Incel: como “grupo de ajuda” online se tornou subcultura misógina e violenta

Adotada por homens heterossexuais que culpam mulheres pelo próprio fracasso afetivo, a ideologia incel está intimamente ligada à extrema-direita e a outros grupos como nerdolas e redpills

George Ricardo Guariento
Diálogos do Sul Global
Taboão da Serra

Tradução:

Criado em 1990 por uma jovem do Canadá conhecida como Alana, o termo “incel” é uma abreviação para “involuntary celibate” (“celibatário involuntário”, em tradução literal). O objetivo inicial da canadense com seu Projeto de Celibato Involuntário era criar um espaço de apoio para pessoas solitárias que enfrentavam dificuldades em estabelecer relacionamentos.

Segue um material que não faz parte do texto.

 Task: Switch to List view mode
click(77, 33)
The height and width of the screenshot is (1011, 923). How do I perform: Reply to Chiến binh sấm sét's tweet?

Nas décadas seguintes, no entanto, a terminologia foi apropriada por homens heterossexuais que culpam mulheres e a sociedade pela própria falta de sucesso romântico, adotando discursos misóginos e violentos. Não por acaso, hoje, ser um incel é pertencer a uma subcultura online marcada pelas seguintes ideias:

  • Hierarquia baseada em aparência: a genética determinaria o valor social;
  • Hipergamia feminina: mulheres privilegiariam homens “superiores” e desprezariam os “inferiores”;
  • Misoginia radical: mulheres seriam manipuladoras e interesseiras; 
  • Apologia à violência: ataques como os de Elliot Rodger (2014) e Alek Minassian (2018) são celebrados como “rebeliões”.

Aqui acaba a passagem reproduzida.